Start of TEXT SECTION
- 5 years ago
I’ve recently been sharing some painful things about my past to my mother and my therapist so that I can take this opportunity to work on myself and get to a good spot in my life before I decide to enter another relationship. I’ve been told by both my doctor and my mother (who do not know each other) that I have very low self esteem. I was boggled by this and here’s why (giving you shortest version possible):
I’ve always been athletic and have never had a hard time academically. I never tried being the popular person, but I love people and people tend to really like me, too. I’ve always had a small group of friends because I always feel there’s a potential “hater” if you are surrounded by too many people; however, I always end up with people calling me for advice, checking up on me, or just plain-old chit chat. I love doing volunteer work and just speaking with any homeless person I meet. I walk into a room and people look at me….it’s probably because I’m short and I have to make up for it with my presence. 😉 As far as my personality, willingness to help ANYONE in need and what I feel to be inevitable professional success, I am VERY confident.
My issue is that I do not find myself attractive, and my failed luck with guys leaves me feeling like crap and validating this feeling. I think I am pretty fashionable (I try to overcompensate), strangers tell me that…but I do not find myself very pretty. I keep it to myself because I don’t want to be seen as that person “fishing for compliments”. I HATE when other people do that and frankly, no one likes that person. I’ve ALWAYS, ALWAYS, ALWAYS felt that way, though…and have always kept it inside. I know it sounds stupid, but I was told that I was an ugly b*tch by a complete stranger in middle school and it stuck with me….along with many other instances that I just started recently talking about that I feel only validate that ridiculous incident. I try to let it go…but when it keeps happening—it’s hard to.
I’ve never really been asked on a lot of dates (probably because most of the guys that are looking for a quick hit know better than to come to me..lol), but I’m told I’m attractive sometimes. I feel like it’s the people who “have” to tell me I’m attractive. Liiiike—-my mother! When I was telling her about some of my experiences, she told me she didn’t realize I a)had so many secrets and b)had such low self esteem. She told me I give off this vibe like I am so confident, but when she speaks to me, she can tell I feel like crap and didn’t realize the hurt went so deep and so far back. My therapist told me the same thing.
Here’s my question: is it possible to have low self esteem when you are so confident in other areas of your life? I didn’t think I had low self esteem, especially when I left a relationship because I know that I deserved better…that’s not normal for a person with low self-esteem in my experience. I argued with her over it for a long time, and I started to do a little research. I just though self-esteem was an “all or nothing” type deal and I honestly feel like this is “mommy-encouragement”. I don’t want to disregard her concerns but…. I am her daughter. I don’t know. Just really confused about all of this. I want to work on myself and if this is an issue, I guess I would start with building self-esteem….however that works.
End of TEXT SECTION
Start of MATERIAL SHOWN
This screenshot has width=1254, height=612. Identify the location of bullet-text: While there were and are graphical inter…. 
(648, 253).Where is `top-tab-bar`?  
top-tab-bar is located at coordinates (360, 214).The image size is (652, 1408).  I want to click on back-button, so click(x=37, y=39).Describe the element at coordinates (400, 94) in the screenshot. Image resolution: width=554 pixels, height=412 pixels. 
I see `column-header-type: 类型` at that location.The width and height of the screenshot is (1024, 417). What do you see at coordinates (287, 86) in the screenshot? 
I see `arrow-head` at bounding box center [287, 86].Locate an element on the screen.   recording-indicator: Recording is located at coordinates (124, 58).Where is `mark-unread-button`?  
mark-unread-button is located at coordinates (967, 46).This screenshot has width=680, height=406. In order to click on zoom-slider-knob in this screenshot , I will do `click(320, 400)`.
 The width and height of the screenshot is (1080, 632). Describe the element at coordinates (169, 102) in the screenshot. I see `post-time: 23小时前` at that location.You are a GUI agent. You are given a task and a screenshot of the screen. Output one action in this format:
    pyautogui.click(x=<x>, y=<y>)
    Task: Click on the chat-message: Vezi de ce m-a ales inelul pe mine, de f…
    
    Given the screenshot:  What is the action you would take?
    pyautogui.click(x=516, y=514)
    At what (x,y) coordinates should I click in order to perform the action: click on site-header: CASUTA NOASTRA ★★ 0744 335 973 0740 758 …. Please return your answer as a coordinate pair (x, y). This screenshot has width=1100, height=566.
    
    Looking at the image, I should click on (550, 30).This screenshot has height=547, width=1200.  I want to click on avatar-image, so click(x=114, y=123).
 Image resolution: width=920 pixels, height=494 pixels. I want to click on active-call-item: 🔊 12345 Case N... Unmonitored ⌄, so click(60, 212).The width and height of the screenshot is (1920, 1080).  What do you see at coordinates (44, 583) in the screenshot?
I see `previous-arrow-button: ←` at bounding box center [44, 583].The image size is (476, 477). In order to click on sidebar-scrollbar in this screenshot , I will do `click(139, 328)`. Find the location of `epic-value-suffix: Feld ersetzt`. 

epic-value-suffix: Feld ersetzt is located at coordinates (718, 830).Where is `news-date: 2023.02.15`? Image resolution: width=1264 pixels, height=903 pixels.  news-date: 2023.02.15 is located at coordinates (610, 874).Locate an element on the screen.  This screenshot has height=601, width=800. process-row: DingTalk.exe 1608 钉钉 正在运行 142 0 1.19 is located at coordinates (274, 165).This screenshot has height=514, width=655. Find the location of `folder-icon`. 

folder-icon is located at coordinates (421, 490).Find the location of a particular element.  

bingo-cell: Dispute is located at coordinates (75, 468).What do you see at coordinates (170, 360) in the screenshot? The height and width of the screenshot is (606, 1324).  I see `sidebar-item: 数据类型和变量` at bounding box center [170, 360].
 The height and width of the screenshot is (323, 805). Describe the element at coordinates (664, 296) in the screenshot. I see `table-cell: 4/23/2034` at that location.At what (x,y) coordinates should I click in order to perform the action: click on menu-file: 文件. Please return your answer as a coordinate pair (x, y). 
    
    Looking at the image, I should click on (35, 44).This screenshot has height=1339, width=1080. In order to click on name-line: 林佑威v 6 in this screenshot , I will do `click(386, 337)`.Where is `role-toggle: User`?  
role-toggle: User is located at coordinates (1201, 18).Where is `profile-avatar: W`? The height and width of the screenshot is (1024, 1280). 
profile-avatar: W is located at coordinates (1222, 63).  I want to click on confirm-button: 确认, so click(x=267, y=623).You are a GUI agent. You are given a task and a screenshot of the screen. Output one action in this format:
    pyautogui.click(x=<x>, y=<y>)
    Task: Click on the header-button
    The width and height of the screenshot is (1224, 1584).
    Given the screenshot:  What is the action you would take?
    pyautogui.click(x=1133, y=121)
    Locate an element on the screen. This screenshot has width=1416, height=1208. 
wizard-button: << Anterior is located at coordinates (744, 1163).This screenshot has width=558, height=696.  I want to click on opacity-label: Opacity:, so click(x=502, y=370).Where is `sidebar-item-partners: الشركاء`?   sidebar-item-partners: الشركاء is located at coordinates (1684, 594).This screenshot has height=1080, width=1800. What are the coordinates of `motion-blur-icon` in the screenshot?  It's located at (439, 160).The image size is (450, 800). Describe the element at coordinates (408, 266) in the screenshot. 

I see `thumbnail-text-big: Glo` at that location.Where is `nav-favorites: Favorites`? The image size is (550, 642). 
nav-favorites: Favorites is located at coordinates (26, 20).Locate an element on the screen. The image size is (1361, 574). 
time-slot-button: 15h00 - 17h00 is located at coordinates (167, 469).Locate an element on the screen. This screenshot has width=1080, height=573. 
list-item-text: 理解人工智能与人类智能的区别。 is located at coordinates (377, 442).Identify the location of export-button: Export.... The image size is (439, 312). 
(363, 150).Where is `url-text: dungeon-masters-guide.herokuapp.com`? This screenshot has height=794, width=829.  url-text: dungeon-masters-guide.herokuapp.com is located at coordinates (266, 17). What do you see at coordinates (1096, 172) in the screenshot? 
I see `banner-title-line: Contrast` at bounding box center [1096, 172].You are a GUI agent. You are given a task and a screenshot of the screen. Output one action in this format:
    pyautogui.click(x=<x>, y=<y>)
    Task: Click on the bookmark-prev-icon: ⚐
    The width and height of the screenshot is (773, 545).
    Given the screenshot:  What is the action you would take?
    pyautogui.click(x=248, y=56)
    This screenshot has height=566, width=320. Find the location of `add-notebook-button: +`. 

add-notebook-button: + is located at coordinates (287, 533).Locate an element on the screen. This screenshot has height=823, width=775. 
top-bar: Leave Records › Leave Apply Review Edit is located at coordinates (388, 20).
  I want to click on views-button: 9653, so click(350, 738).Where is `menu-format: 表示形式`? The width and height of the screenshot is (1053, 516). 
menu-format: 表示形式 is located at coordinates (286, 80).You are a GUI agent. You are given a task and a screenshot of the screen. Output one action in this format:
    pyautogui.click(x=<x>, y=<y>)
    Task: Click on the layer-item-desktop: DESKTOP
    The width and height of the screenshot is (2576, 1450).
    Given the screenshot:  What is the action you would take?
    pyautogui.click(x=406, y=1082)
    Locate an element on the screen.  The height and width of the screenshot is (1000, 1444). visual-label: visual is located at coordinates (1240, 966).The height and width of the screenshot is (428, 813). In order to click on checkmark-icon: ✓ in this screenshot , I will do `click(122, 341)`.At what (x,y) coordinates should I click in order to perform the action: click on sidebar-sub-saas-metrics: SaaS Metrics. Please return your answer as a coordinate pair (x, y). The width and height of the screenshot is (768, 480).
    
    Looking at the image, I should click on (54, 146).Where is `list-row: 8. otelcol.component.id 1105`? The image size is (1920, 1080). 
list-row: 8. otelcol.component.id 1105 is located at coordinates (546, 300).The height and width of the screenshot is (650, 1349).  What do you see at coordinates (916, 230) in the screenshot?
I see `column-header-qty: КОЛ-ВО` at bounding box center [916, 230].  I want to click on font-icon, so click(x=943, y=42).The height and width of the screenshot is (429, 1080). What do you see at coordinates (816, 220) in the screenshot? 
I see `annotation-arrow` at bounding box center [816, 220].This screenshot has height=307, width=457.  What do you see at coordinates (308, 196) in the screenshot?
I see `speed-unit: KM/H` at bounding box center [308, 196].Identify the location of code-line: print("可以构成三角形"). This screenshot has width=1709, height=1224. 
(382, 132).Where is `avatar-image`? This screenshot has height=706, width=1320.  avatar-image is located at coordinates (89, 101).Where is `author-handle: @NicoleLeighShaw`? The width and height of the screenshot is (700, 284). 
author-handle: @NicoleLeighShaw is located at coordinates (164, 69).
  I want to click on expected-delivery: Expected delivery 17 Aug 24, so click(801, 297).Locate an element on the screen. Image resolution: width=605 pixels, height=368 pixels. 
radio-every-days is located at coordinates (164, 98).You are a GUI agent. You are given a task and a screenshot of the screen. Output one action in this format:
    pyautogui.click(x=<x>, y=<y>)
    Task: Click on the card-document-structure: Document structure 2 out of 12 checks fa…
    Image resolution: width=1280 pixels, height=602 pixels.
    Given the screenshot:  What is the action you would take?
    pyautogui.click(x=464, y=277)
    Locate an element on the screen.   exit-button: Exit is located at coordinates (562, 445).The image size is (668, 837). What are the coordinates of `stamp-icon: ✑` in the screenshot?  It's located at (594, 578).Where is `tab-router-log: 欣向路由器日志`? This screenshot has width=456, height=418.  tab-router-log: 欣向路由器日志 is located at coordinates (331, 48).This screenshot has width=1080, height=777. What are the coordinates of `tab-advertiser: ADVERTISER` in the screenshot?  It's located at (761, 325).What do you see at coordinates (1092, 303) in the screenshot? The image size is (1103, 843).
End of MATERIAL SHOWN
* **TASK REQUIREMENTS**
**A.** In the post about self-esteem, what size group of friends does the writer say they have always had?
**B.** In the post about self-esteem, why does the writer keep their feelings about their looks to themselves?
**C.** List every area the writer of the post about self-esteem says they are very confident in.

* **ANSWERS FOR THE EXERCISE**
**A.** A small group of friends.

**B.** The writer doesn't want to be seen as someone "fishing for compliments." They hate it when other people do that and feel that no one likes that kind of person.

**C.**
- Their personality
- Their willingness to help anyone in need
- What they feel will be their inevitable professional success